_Your task_
An exact repeat is needed of the lines from the one with "Check the select-all checkbox in table header" through the last line of the data below. Please omit the pictures.

▬▬▬▬▬▬▬▬▬▬

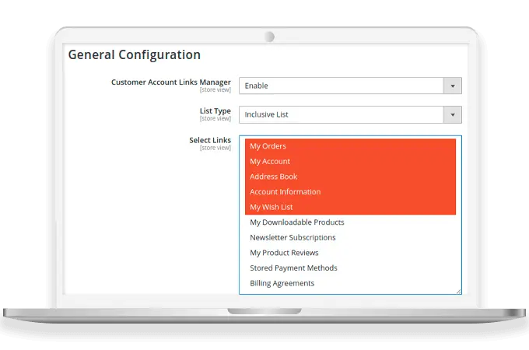Select Billing Agreements from the list
This screenshot has width=529, height=350.
pyautogui.click(x=282, y=283)
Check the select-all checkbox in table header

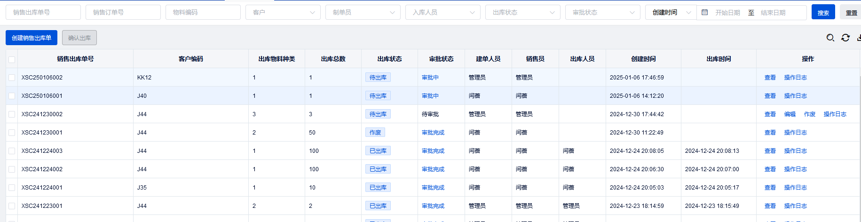click(x=12, y=59)
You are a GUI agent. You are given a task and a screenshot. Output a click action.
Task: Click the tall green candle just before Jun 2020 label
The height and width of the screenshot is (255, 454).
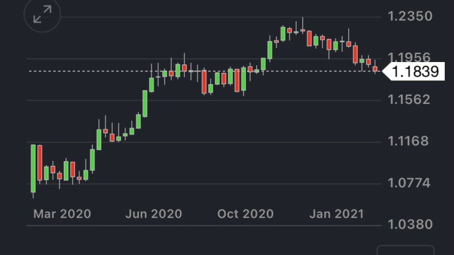coord(145,103)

▬▬▬▬▬▬▬▬▬▬

_Output for this task_
Check the select-all checkbox in table header

click(x=12, y=59)
You are a GUI agent. You are given a task and a screenshot. Output a click action.
Task: Click the tall green candle just before Jun 2020 label
The height and width of the screenshot is (255, 454).
coord(145,103)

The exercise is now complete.